• [Exercises to complete]
A. Print the passage from the article on Trump's E.U. tariffs, starting with "Read More: Trump" and going on through "concessions, experts note.".
B. According to the article on Trump's E.U. tariffs, why does Young say that Trump's new threat of tariffs makes bilateral talks more difficult? Answer in one to three sentences.
C. List every effect that Elsig, in the article on Trump's E.U. tariffs, attributes to tariffs above 10-15%.

Winegarden notes that Trump has indeed shown a tendency to back down quickly “when the economic pain of his actions begins to be felt.”
Trump’s new tariffs signal a desire to announce so-called “wins in his perspective of a zero-sum game in trade deals,” says Elsig. But tariffs above 10-15% will be disruptive to markets, raise short-term inflation in the U.S., and increase the chances of a recession, Elsig says, adding that stock markets have thus far largely interpreted Trump’s new tariff threats “as a bluff.”
Trump on Monday said his Administration is planning to continue negotiations with the E.U. as the Aug. 1 deadline approaches. “We’re always open to talk,” Trump told reporters. “We are open to talk, including to Europe. In fact, they’re coming over. They’d like to talk.”
Read More: Trump Agrees to Extend Deadline After Threatening E.U. With 50% Tariff, With Talks Set to ‘Begin Rapidly’
New tariffs may hinder U.S.-E.U. deal
Trump has repeatedly introduced uncertainty into trade negotiations with even the U.S.’ major trading partners, and that can make it all the more difficult for the U.S. to extract concessions, experts note.
“What Trump does, no one knows. He is not a rational actor in world politics,” says Elsig.
Trump’s top economic adviser, Kevin Hassett, told ABC News on Sunday that “the President thinks that the deals need to be better.” But with less than three weeks to negotiate a deal before the 30% tariffs kick in, it’s not clear what more the E.U. can bring to the table.
In fact, the “erratic pronouncements from the White House” could further strain U.S.-E.U. negotiations, Winegarden argues. The E.U.’s threat of countermeasures suggests that the Trump Administration has tried to force terms that “cross ‘the red line’ for the Europeans,” he adds. The E.U. has been unwilling to budge on its strict regulations around social media and technology companies, for example. “The new tariffs also signal that the trade negotiations with the E.U. are not going well from Trump’s perspective. Why else threaten higher tariffs?” says Winegarden.
Experts also argue that Trump’s announcement of higher tariffs against the E.U. and others has only made it harder for the U.S. to reach deals.
“Other trading partners observing these threats will have the same mistrust of the negotiation process, which will make them more reluctant to make trade concessions,” Winegarden says. “The new tariffs are sending the same signal to other trading partners as it is to the E.U. [that] Trump will alter the trade negotiations mid-process… The other trading partners will learn from this experience, which will again make these nations less likely to offer concessions and make a deal more difficult to reach.”
Young agrees, saying with his new threat of tariffs, Trump is making it clear that he is “the key decision-maker in U.S. trade policy.” That makes bilateral talks more difficult, because the E.U. cannot be certain that Trump won’t move the goalposts yet again, and it’s unclear what concessions would be sufficient to satisfy Trump without hurting the bloc’s interests.

• [Dataset excerpt]
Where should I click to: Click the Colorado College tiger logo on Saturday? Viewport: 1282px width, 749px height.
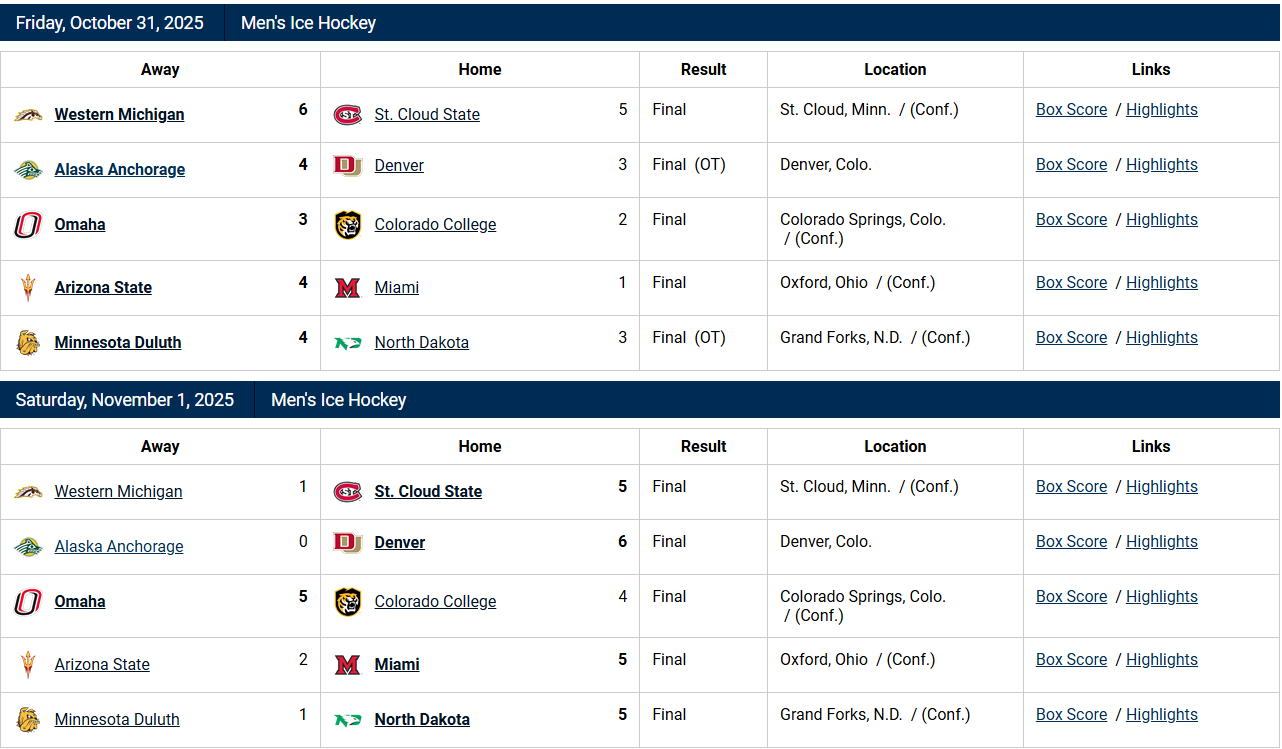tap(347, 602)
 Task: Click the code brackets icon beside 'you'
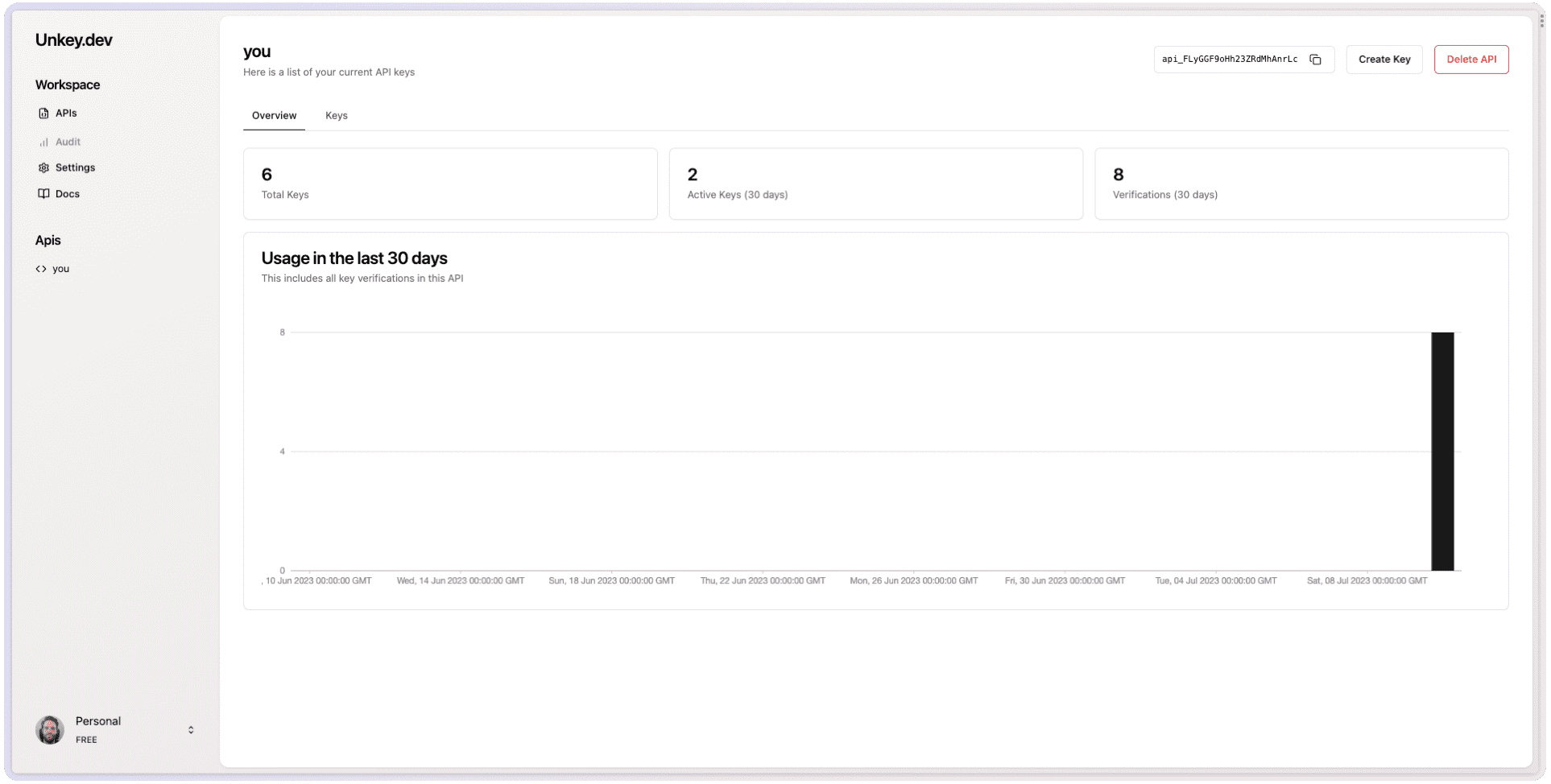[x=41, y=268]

• [Solutions to the problems]
A.
Read More: Trump Agrees to Extend Deadline After Threatening E.U. With 50% Tariff, With Talks Set to ‘Begin Rapidly’
New tariffs may hinder U.S.-E.U. deal
Trump has repeatedly introduced uncertainty into trade negotiations with even the U.S.’ major trading partners, and that can make it all the more difficult for the U.S. to extract concessions, experts note.

B. Young says that bilateral talks become more difficult because the E.U. cannot be certain that Trump will not move the goalposts yet again. It is also unclear what concessions would satisfy Trump without hurting the bloc's interests.

C.
- They will be disruptive to markets.
- They will raise short-term inflation in the U.S.
- They will increase the chances of a recession.